Si bien el sector industrial reconoce la importancia de mejorar la calidad de vida de las y los trabajadores, advirtió que la reforma -tal como ha sido aprobada- carece de un diseño integral que considere plenamente la realidad operativa de las empresas, los componentes sectoriales y el entorno de la desaceleración económica que enfrenta el país.
Traslado de costos
“La reforma laboral debe basarse en un principio de corresponsabilidad entre Estado, trabajadores y empresas, para evitar trasladar de manera unilateral los costos al sector productivo”.
Por ello -apuntó- será indispensable que el gobierno federal diseñe incentivos fiscales temporales para la transición; establezca esquemas de flexibilidad sectorial y gradualidad diferenciada; impulse programas nacionales de productividad, capacitación y digitalización; reduzca cargas regulatorias y costos de cumplimiento; y fortalezca políticas de formalización laboral.

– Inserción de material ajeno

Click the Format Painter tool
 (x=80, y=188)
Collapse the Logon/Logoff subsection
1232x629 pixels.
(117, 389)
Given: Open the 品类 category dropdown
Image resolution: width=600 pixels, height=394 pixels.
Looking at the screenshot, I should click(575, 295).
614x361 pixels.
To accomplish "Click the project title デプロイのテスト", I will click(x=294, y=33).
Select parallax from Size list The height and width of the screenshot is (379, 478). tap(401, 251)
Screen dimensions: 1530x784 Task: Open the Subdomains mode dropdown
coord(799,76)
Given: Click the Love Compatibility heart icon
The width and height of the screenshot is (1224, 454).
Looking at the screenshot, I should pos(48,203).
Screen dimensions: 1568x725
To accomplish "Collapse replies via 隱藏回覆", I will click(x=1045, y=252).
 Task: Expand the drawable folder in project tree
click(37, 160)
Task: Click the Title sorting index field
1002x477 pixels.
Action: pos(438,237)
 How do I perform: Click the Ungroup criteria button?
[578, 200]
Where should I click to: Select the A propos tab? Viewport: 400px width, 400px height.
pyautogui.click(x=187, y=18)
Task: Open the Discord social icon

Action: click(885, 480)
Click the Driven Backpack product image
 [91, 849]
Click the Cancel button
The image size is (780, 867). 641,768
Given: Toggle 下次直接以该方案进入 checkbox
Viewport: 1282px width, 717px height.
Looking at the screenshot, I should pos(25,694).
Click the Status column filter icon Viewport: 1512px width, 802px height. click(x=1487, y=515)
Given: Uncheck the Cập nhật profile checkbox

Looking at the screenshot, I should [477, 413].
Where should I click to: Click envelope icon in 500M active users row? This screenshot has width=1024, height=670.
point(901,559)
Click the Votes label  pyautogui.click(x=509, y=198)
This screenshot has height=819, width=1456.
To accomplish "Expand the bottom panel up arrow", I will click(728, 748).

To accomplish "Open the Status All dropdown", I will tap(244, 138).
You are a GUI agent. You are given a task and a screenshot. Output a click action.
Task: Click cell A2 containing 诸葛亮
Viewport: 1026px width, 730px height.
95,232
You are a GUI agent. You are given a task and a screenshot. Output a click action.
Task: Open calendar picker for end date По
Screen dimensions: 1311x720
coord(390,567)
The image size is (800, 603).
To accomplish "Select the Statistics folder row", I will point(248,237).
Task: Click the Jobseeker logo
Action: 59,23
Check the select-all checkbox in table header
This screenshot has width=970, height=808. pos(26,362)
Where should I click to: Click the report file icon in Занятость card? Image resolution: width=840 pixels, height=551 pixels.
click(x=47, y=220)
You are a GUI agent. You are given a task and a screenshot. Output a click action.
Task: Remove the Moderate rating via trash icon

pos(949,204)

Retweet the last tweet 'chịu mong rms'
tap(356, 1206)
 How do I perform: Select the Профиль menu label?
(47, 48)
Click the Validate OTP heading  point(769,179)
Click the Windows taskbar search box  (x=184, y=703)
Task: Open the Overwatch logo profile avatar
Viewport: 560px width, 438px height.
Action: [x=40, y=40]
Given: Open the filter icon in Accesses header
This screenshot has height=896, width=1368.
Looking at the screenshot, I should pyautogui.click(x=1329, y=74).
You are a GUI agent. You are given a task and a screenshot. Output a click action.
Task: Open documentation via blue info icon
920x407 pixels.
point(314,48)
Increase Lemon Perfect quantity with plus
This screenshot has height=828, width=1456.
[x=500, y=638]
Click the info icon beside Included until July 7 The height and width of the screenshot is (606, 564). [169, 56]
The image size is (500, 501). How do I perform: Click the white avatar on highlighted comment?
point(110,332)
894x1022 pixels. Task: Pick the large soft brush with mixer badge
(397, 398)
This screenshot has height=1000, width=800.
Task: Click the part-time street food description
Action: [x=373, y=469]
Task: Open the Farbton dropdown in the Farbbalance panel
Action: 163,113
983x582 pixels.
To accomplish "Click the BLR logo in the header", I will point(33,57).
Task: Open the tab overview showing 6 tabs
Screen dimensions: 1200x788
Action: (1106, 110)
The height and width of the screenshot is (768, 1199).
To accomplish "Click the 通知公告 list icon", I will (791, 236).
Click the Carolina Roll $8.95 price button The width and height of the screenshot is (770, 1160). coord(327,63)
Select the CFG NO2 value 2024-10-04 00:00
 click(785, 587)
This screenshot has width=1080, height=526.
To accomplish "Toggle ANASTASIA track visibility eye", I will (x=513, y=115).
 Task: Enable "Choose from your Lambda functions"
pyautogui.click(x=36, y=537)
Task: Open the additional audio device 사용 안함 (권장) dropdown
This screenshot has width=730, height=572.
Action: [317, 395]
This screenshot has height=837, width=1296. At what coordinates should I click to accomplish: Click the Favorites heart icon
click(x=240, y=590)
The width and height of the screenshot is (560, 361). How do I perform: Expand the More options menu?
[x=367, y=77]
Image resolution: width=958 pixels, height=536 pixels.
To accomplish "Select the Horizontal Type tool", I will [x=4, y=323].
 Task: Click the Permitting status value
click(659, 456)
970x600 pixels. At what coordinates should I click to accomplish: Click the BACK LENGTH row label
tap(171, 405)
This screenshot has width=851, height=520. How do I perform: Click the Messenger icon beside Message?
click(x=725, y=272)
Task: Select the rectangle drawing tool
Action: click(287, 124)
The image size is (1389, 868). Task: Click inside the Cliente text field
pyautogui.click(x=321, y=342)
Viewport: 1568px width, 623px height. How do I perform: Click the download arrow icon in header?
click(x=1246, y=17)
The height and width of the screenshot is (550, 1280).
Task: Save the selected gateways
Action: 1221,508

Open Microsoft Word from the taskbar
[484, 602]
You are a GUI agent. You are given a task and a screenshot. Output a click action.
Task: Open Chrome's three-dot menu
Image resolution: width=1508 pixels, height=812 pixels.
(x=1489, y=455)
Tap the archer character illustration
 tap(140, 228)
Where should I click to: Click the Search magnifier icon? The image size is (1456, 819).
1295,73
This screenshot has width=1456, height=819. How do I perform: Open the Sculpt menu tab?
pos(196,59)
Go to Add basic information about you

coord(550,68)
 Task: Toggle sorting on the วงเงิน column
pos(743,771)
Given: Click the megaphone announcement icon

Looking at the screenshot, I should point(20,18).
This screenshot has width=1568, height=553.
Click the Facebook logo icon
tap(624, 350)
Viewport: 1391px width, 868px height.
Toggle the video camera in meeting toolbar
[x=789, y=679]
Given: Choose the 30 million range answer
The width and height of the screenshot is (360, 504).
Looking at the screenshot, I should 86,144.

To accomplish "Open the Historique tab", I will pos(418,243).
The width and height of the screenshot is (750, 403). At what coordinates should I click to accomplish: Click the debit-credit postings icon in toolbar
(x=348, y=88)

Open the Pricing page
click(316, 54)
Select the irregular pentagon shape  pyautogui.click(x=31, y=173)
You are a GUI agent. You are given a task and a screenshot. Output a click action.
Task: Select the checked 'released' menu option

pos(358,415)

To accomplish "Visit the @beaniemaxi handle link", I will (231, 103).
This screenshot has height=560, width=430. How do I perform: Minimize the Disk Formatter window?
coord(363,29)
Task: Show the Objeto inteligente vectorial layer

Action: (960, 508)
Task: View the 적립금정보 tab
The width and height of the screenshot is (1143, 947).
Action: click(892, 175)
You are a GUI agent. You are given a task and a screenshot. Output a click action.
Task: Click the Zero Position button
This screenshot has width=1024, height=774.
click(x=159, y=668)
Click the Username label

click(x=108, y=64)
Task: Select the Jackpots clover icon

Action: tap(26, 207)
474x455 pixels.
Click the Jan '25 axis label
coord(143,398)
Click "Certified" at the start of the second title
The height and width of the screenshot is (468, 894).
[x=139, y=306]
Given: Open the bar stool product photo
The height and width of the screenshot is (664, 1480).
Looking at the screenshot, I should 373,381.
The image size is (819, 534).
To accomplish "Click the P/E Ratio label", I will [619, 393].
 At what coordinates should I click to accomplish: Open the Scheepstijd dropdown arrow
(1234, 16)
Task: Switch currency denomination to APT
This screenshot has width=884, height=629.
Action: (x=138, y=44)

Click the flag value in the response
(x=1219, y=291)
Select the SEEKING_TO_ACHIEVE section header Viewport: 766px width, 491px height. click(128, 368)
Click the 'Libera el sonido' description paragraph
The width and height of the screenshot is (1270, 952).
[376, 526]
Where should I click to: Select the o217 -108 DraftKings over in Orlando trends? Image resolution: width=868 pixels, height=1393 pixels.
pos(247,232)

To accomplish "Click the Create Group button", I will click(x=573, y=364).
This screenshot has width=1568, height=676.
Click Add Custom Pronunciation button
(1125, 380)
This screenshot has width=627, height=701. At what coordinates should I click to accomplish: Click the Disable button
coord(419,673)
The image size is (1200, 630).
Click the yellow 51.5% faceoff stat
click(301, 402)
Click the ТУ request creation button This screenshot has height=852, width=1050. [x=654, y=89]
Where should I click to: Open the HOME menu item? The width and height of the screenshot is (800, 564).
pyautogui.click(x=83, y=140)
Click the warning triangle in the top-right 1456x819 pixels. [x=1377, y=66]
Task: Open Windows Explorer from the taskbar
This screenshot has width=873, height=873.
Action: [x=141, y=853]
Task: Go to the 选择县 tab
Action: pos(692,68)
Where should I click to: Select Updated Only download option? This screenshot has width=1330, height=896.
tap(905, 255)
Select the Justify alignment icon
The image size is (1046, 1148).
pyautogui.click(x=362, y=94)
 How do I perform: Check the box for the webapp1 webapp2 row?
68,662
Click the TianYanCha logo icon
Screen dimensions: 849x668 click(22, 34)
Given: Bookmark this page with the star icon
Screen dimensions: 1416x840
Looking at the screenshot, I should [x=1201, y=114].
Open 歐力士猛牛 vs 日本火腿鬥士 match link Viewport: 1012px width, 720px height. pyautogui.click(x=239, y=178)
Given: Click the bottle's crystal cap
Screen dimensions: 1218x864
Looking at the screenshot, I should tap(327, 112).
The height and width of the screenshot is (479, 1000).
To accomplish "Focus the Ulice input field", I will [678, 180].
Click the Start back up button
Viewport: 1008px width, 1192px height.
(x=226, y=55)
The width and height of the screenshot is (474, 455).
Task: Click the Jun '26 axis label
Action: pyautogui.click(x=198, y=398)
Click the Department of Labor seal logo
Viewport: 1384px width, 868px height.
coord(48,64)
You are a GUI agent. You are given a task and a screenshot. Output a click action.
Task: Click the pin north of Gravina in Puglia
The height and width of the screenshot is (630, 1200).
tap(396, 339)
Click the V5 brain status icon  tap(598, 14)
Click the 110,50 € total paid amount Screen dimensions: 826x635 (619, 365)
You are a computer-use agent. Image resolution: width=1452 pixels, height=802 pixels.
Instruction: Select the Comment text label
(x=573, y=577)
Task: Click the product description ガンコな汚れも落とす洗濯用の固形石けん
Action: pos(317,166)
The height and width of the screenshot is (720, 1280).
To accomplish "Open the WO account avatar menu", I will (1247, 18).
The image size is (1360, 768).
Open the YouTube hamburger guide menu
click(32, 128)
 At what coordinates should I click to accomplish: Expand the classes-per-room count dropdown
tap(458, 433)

“México requiere políticas laborales que equilibren el bienestar social con viabilidad económica, reconociendo que la competitividad industrial es condición indispensable para el desarrollo sostenible”.
Reiteró su disposición a colaborar en la construcción de mecanismos que permitan implementar la reforma sin comprometer la estabilidad del aparato productivo, para priorizar la productividad, la innovación y la generación de empleo formal.
Aplicación gradual
Por su parte, el presidente del Consejo de Cámaras y Asociaciones Empresariales del Estado de México (Concaem), Mauricio Massud Martínez, indicó que muchas empresas ya presupuestaron la reducción de la jornada laboral y la aplicarán de manera inmediata, aunque otras tantas lo harán de manera gradual.
De las pymes -resaltó- 98% lo estarán haciendo de manera gradual para no tener un alto impacto en costos y esperar que los años 2027, 2028, 2029 y 2030 (cuando entra de lleno la reducción) finalmente tengan condiciones más favorables, es decir, crecimientos de al menos 3 a 4 por ciento anuales, para de alguna manera contrarrestar el impacto que dejará el cambio.